The Real Worth of Social Commerce
The days of searching for ways to attribute ROI to social media could be over. Social media is now presenting us with a very promising e-commerce opportunity. It’s no longer about liking, it’s about buying. Facebook has announced an in-app retail function; Twitter is expanding its “Buy Now” button, while Pinterest is now all about “buyable pins”.
According to Invesp, 5% of spending in online retail in 2015 will come directly from social platforms. But social e-commerce functions have only been around for a year. So are these forecasts reliable? Should you now be piling in?
We’ve looked into whether social commerce is something your brand should now be getting into.
Impulse buying & the user friendliness behind the idea of social commerce
One of the greatest benefits social media e-commerce will bring to your business is to encourage impulse buying. If everything you see is only one click away, try to resist the urge to impulse buy! One of the main attactractions to e-tailers is the reduction of clicks potential customers have to do to make a purchase.
Our favourite social platforms have their own great reasons for these their new plans:
When it comes to users following brands to find out more about products, Facebook, Twitter and Pinterest are the three most powerful social networks. 21% of Facebook users follow brands with the intention to buy their products. Many say they follow a brand just to find out about sales or free delivery offers. Check out this statistic on SproutSocial.
With this awareness, Facebook is currently testing a new form of shopping directly from users’ newsfeeds in their mobile app. According to Facebook’s blog: “When people click on products from ads in their News Feed, the mobile websites they’re directed to often take a while to load and aren’t optimised, increasing the chance that people will drop off”
Pinterest, the social platform with 80% female users, meanwhile is many women’s neatly organised go-to hub for inspirations and boards of items they want to own. It makes perfect sense for Pinterest to introduce buyable pins to what already acts like a catalogue for much of their audience.

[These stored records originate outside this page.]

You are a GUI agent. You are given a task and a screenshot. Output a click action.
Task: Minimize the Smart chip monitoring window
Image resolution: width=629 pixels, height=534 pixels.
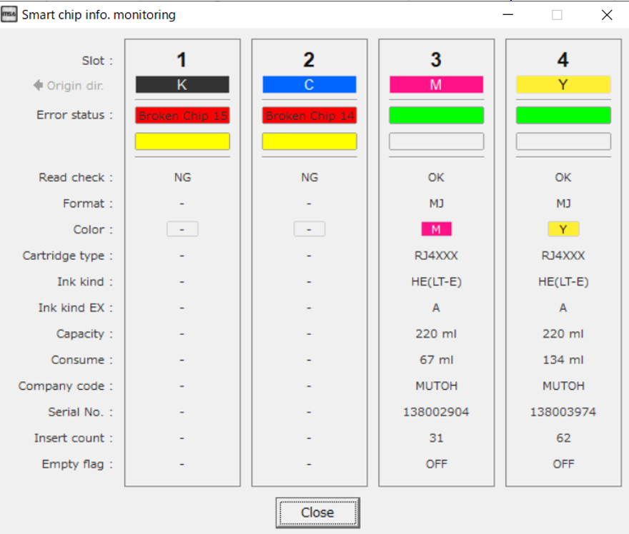click(x=507, y=15)
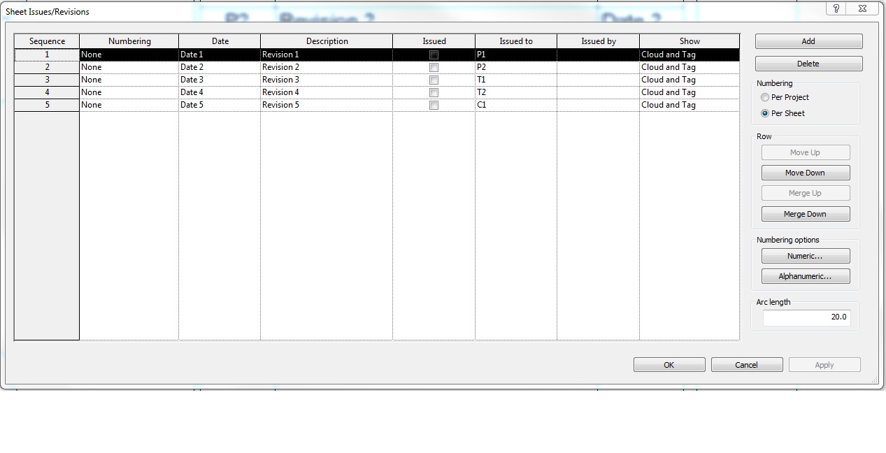Screen dimensions: 886x453
Task: Merge the selected row down
Action: point(805,213)
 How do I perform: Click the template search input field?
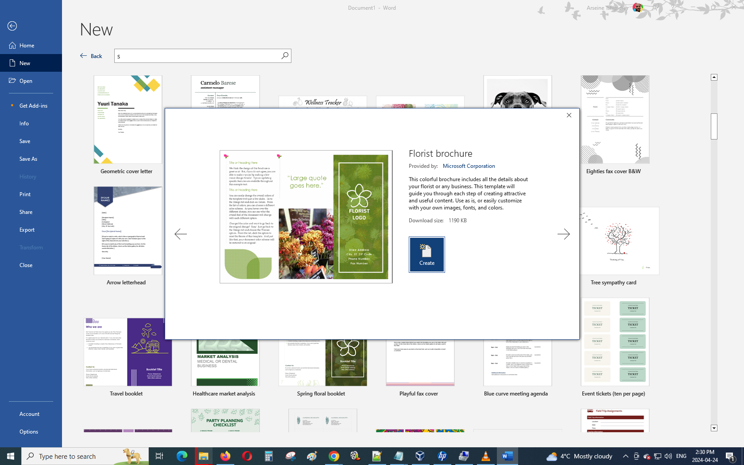(197, 56)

The impact of social referrals on sales
Research shows that in 2013, social media networks referred over 157 million customers to brand’s websites. Social ROI is however difficult to measure. But such numbers reinforce its silent power. One of the biggest reasons for this is people’s trust in peer recommendations.
According to Sprout Social, 74% of all consumers heavily rely upon social media to assist in their purchasing decisions. The number doesn’t necessarily speak of merely reading reviews or having friends post about it on their profiles.. Other ways users get help in their online purchasing decisions include products peers have liked, favourited, pinned, shared or tweeted! You can read more on the power of peer recommendation in our blog on why your brand needs to work with influencers.
With 5% of all online retail purchases predicted to come directly from social platforms this year, you would expect for the numbers to increase in the coming years with continuously improving social commerce options.
Many of the promising social e-commerce options have only been rolled out in the last 1 year, so there is only little data to support its effectiveness as an online commerce method.
However, there is nothing to stop you trying it out, if you have the time and a decent social following. Much of the findings on why people are following your brand speak for purchasing intentions. If your e-commerce is hosted on a platform compatible with social media commerce options, we recommend trying it out.
First and foremost, keep in mind that trust building via social media should be your priority before you attempt to sell products. If your brand doesn’t already have a good social following with regular audience-centric updates, your “buy now” options might appear suspicious. After all, when it comes to putting down personal credit/debit card information down online to continuously re-use it, there needs to be trust in the brand as much as in social media. This reflects a very valuable part of consumer behaviour we should understand better in a year or so.
Finally, consider the type of product you are selling. Interest in property, luxury fashion, diamond rings, cars or holidays is associated with a longer decision process. If your business falls into these or similar sectors social commerce might not be for you. In this case, prioritise your mobile-optimised, neatly designed website that showcases the quality of your expensive product. But, never say never: soon top social media platforms might surprise out with functions that will tackle challenges even the most complex luxury consumers face.